[Stored data entries]
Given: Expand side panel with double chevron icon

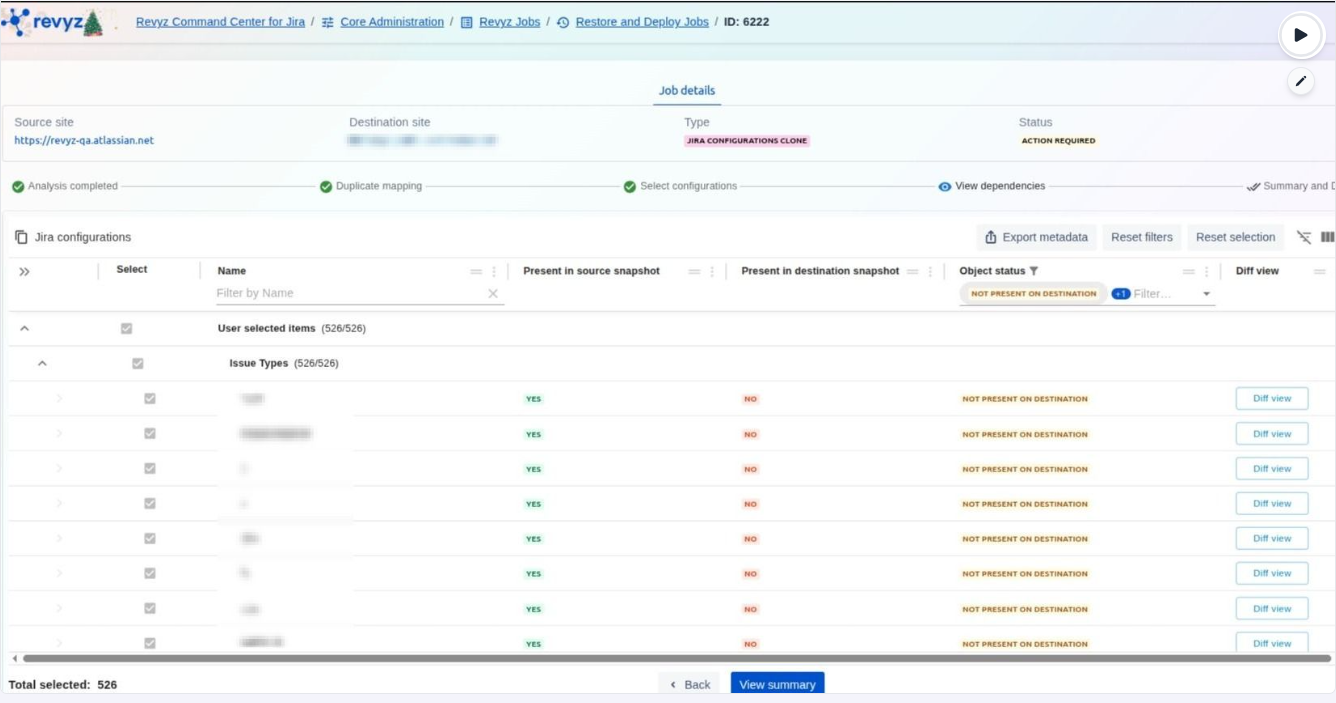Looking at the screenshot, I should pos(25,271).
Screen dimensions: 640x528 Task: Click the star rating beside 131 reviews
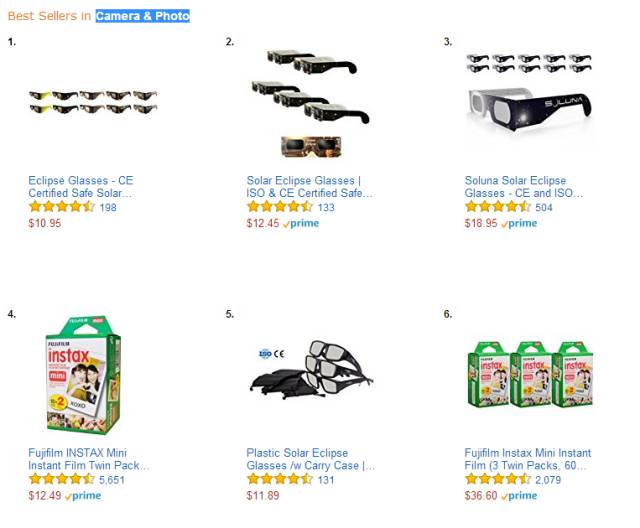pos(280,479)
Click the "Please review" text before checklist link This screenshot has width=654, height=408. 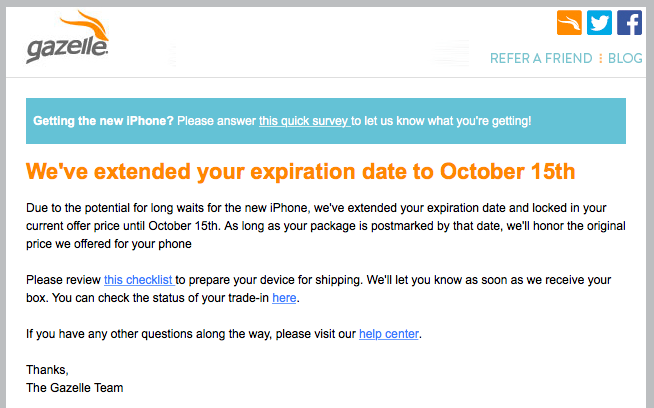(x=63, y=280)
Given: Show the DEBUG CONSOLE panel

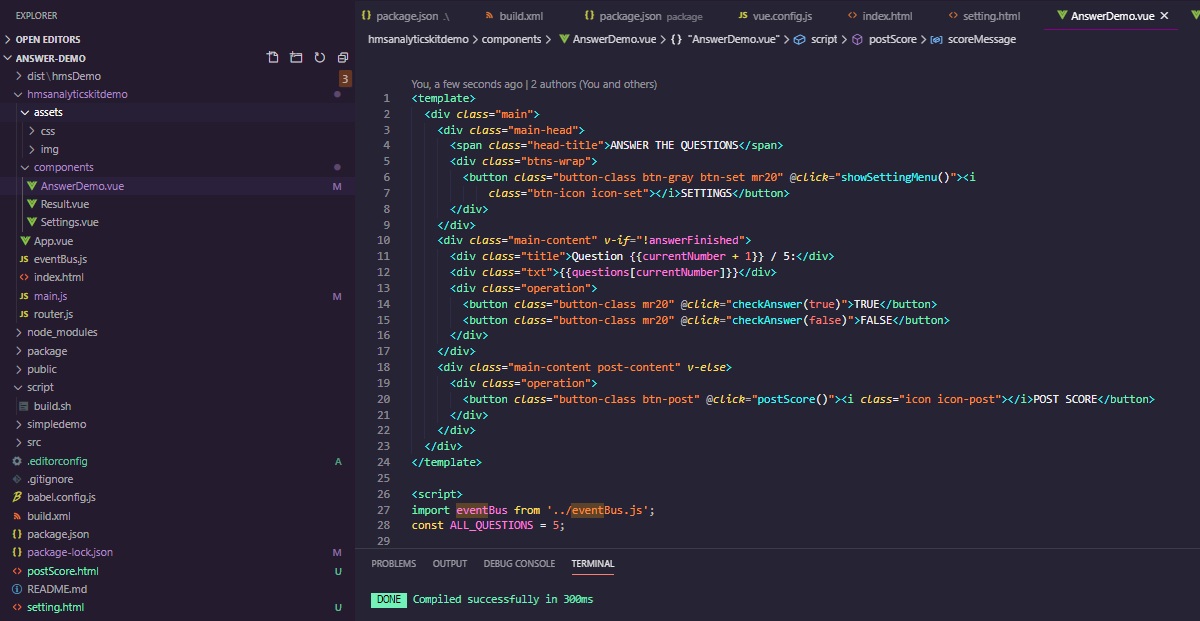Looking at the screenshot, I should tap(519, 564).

* * *

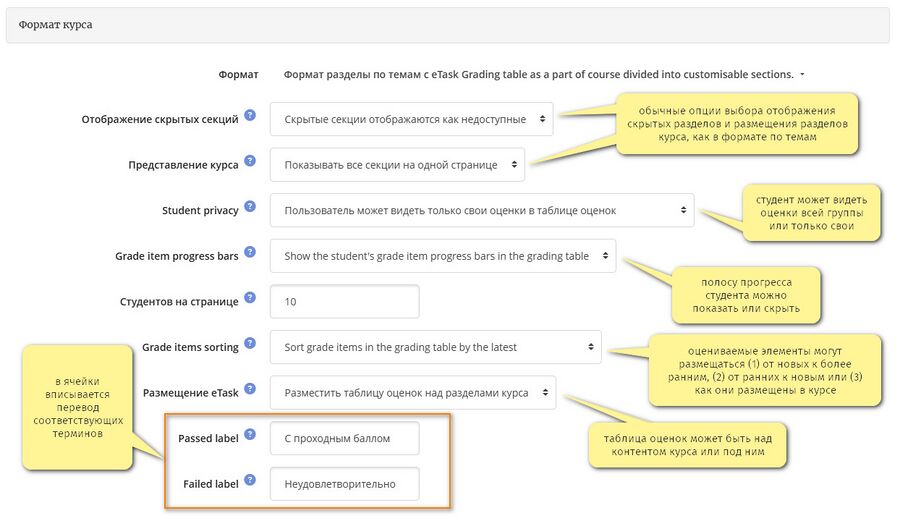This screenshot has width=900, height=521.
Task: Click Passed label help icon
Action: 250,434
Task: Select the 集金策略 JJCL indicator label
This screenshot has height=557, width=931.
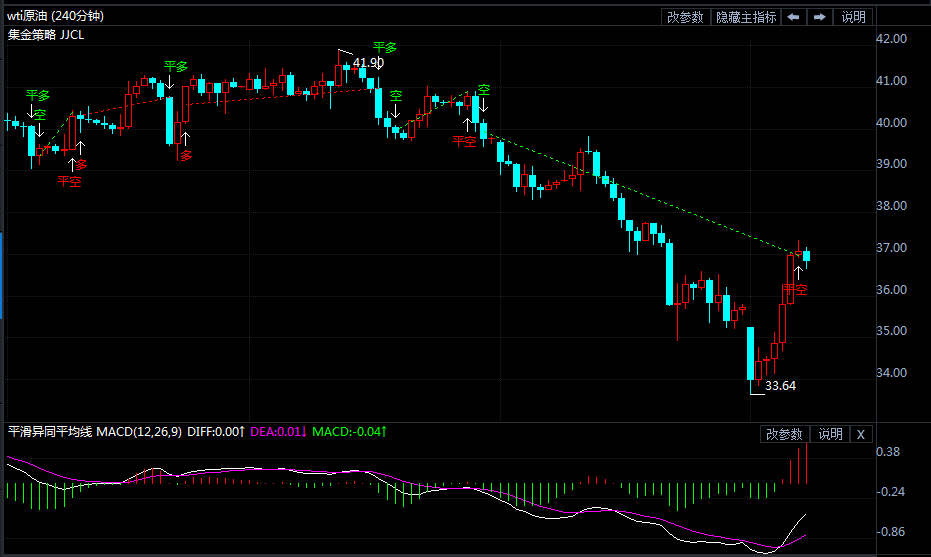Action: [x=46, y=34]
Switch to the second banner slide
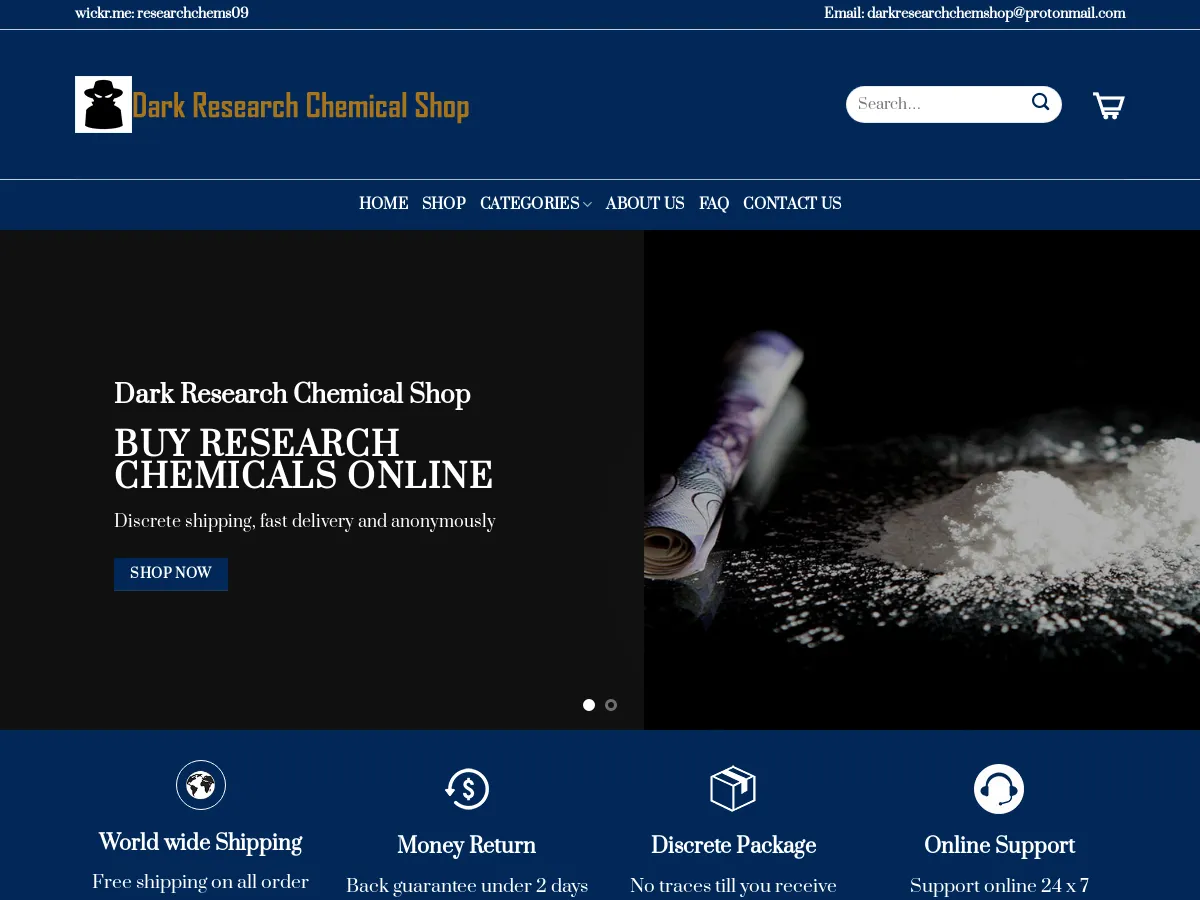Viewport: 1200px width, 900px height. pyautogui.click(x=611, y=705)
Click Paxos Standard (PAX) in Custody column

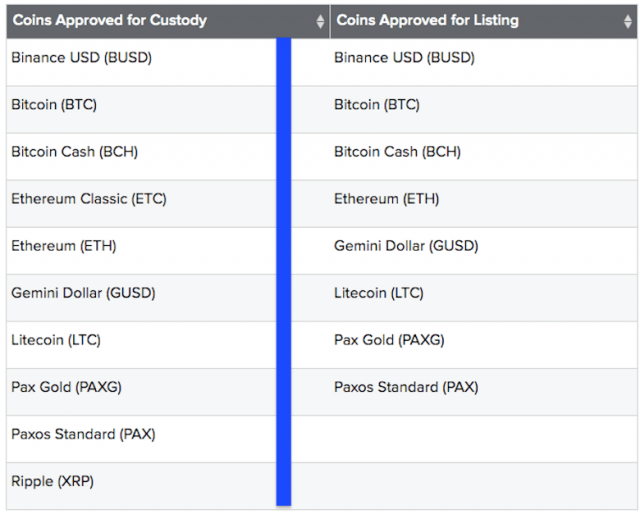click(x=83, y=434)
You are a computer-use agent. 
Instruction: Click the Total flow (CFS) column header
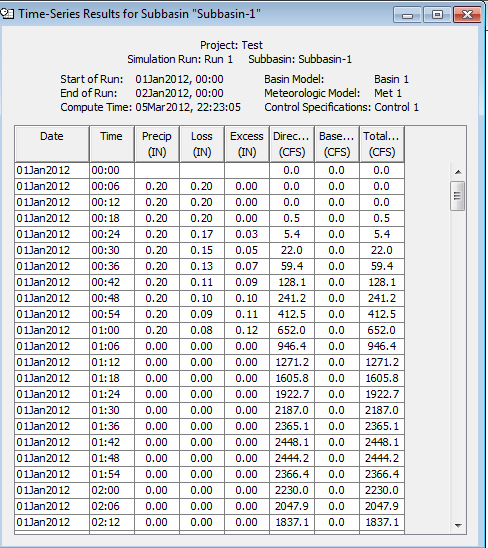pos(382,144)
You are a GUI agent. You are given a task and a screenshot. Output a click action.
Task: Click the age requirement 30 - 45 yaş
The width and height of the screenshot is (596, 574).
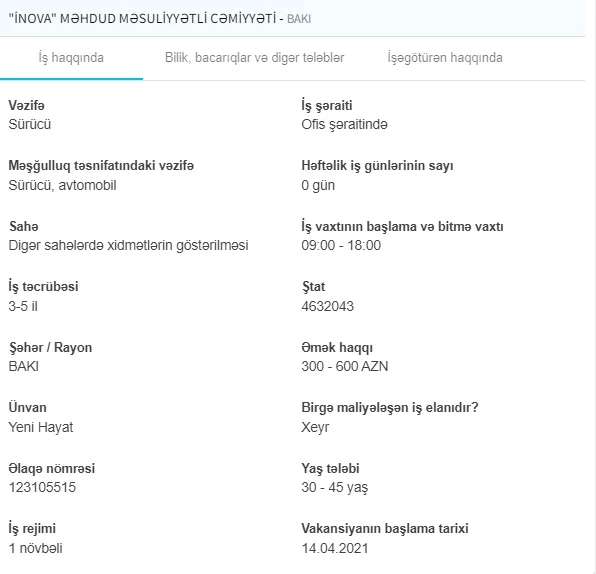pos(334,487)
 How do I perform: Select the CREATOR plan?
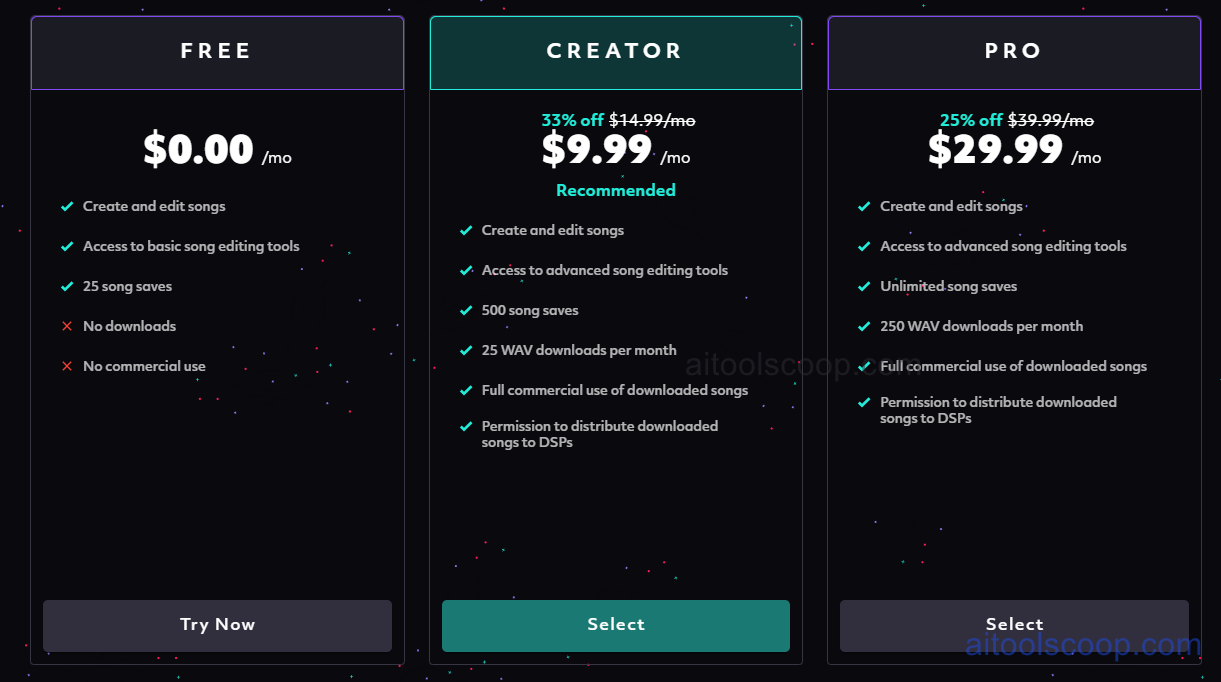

▶ Problem statement
Would you copy out, exactly and with no pictures, only the lines above from the one that contains "The width and" through the one that contains "How do I perform: Select the CREATOR plan?"?

▶ Result of this task
The width and height of the screenshot is (596, 574).
pos(334,487)
 How do I perform: Select the CREATOR plan?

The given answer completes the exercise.